My sister and I had not spoken for decades, and when we did reconnect it was wonderful and cosmic. My sister was completely living in the western approach to medicine. However, every disease I had including my cataracts she had. One year my blood pressure had spiked to 235 over 165. At the same time, she had had the same BP readings, our cataracts at the same time, and every theory I had about what was going on she had had a formal diagnosis. Interesting and haunting.
I have found for myself and some loved ones when a diagnosis is given an instinctual energy arises to do anything and everything possible to get this disease out of us. Many religions pass down the belief disease visits someone because they have done something wrong or a less than.
Another interesting concept from Joe Scogna. We are capable of healing much, and unleashing the body’s ability to homeostasis. However, with how we have raped and pillaged the earth, robbed the soils of its minerals and nutrients, polluted the air and waters, all the extra toxins interfere with our body’s natural ability to come into balance. This is on top of whatever we are dealing with emotional and spiritually.

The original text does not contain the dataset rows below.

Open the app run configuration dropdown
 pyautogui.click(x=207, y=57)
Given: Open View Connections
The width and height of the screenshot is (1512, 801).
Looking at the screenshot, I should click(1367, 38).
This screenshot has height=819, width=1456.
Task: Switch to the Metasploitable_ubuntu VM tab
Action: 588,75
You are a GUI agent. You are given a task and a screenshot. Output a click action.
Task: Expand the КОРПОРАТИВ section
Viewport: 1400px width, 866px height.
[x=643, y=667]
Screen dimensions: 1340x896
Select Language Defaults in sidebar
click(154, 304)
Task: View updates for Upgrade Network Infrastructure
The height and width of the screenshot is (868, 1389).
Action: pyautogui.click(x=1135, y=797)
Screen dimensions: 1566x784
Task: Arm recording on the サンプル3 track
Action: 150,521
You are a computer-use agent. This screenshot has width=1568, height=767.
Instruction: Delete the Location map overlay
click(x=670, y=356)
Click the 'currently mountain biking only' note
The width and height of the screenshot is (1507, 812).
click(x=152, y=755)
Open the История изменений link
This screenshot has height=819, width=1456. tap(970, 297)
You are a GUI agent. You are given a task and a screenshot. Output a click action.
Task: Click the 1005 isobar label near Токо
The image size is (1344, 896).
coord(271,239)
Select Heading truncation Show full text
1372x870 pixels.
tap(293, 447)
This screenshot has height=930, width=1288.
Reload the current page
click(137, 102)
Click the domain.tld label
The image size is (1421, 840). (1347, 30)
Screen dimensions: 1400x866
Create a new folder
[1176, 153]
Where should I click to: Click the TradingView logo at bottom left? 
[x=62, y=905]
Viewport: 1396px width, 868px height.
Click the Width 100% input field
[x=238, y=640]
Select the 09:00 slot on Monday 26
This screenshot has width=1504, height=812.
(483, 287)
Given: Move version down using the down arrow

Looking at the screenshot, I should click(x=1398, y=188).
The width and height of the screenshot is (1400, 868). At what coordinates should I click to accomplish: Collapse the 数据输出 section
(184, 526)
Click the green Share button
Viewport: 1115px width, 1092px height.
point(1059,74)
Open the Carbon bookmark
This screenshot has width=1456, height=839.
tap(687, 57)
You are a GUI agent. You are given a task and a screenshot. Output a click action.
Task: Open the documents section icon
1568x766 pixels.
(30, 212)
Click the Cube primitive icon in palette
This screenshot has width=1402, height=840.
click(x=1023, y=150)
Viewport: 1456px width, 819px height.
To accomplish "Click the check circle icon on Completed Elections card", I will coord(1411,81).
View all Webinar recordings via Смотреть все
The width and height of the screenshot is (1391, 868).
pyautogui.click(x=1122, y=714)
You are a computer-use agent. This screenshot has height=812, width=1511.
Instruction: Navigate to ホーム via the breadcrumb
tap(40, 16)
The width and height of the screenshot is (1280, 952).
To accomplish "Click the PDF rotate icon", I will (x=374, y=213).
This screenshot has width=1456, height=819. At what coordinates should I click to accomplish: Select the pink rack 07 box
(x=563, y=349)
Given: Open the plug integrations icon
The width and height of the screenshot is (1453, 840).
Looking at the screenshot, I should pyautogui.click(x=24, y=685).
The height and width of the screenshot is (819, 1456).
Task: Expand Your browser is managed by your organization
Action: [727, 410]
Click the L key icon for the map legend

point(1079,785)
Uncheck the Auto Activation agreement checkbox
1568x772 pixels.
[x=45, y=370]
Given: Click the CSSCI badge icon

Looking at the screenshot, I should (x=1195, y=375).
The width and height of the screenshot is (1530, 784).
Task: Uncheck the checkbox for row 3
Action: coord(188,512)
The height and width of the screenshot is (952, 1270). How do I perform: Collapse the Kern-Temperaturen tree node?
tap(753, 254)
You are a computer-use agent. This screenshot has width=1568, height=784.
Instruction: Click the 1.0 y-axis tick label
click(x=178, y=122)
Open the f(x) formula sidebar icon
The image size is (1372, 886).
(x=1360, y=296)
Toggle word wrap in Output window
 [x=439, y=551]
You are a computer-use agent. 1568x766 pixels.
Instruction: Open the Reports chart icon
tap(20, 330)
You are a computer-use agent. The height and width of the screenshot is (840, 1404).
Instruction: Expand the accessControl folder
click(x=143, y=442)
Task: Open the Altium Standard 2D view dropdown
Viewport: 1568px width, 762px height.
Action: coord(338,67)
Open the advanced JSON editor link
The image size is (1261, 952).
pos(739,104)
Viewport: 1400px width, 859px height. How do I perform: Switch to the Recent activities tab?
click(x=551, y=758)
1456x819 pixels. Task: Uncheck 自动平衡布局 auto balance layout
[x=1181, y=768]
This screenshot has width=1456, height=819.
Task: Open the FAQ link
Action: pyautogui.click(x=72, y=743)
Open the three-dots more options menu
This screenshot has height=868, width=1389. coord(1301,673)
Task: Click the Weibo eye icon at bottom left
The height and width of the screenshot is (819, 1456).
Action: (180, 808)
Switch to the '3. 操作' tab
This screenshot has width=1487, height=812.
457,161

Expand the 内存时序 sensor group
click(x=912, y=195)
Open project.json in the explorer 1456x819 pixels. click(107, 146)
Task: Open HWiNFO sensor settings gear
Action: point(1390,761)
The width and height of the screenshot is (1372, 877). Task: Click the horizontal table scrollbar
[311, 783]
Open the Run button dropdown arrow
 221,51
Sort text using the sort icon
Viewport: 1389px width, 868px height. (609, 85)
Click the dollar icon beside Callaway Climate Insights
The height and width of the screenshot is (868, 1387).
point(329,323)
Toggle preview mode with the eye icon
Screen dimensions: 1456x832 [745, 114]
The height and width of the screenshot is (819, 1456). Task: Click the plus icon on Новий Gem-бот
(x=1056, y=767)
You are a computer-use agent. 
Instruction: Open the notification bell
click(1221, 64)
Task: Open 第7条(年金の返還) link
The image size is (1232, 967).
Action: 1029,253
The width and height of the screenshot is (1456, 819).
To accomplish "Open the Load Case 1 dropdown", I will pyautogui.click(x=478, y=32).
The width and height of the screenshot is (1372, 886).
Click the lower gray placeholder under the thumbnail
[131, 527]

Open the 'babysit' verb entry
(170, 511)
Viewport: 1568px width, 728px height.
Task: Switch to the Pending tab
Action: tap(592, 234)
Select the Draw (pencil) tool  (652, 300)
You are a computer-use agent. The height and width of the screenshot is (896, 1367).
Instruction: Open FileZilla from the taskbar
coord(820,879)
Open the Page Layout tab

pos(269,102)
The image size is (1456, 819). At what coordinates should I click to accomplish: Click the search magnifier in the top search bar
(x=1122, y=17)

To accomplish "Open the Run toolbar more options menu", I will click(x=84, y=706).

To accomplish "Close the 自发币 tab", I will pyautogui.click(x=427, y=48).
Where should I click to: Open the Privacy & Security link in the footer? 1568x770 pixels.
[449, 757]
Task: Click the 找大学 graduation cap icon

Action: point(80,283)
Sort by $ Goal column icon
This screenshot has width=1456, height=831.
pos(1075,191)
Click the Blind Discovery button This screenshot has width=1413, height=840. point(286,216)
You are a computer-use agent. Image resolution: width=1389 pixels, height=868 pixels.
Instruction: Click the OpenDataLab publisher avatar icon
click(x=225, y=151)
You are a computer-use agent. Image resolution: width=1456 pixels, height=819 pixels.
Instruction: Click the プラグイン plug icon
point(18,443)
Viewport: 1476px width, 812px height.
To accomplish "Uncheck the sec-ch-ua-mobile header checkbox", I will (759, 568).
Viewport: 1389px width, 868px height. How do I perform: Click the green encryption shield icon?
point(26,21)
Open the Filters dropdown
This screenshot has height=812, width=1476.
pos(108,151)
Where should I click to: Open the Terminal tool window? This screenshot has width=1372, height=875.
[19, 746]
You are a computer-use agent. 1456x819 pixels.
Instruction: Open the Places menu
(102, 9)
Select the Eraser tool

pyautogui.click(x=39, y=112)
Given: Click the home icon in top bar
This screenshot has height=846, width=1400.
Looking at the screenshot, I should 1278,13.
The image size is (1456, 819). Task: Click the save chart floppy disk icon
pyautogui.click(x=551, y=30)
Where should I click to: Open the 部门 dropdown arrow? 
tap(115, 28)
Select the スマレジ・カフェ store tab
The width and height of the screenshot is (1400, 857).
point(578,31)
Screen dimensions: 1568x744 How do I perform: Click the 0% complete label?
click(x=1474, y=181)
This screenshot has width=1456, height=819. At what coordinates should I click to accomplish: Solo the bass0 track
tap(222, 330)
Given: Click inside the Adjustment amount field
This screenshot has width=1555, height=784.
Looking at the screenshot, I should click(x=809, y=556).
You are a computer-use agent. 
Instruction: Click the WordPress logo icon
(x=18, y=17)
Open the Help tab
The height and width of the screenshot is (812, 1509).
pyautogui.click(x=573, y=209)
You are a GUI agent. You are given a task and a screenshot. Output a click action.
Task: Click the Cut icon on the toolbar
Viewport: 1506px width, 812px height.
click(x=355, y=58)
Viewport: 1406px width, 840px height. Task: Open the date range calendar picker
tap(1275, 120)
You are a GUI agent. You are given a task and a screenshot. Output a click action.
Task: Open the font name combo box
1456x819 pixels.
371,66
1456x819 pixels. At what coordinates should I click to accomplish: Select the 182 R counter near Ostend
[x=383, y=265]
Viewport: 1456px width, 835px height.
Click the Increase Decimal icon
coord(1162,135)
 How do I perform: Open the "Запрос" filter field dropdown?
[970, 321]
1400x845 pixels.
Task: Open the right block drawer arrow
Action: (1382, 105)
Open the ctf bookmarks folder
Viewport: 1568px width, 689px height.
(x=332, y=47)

I have lost my greatest loves to disease and struggle with my own. However, I believe life is a choice. Many of my friends and peers disagree with this concept. Remember when I shared a bit of my journey to Arizona? The group I communed with believed life was a choice. Two people who led this exploration, that I love deeply to this day were a couple named Bernie and Chuck. They believe we can live forever and death is a program. I heard Bernie say on many an occasion if she got sick, she would simply outlive it. Chuck has since died, yet when I was at death’s door through the years I would watch her on YouTube or connect with her and make a new choice for myself. My teacher in Ho’oponopono says all disease is consciousness. By the time it anchors in the physical, it has been around for a very long time.
What does this have to do with disease? A lot. Have I figured it out? Hell no. Am I making headway? Hell yes. Is there a lot here to ponder? I would say resoundingly yes. I will always be inspired by the man who was given moment to live, denied chemo and treatments, lived another 30 years and even got married.
When I shut my eyes I can see myself somewhere on the coast of England, Scotland, or Ireland, leaning into my mate, feeling his new beard against my neck, wind blowing, holding hands as we walk along the cliffs., feeling full and loving life and each other.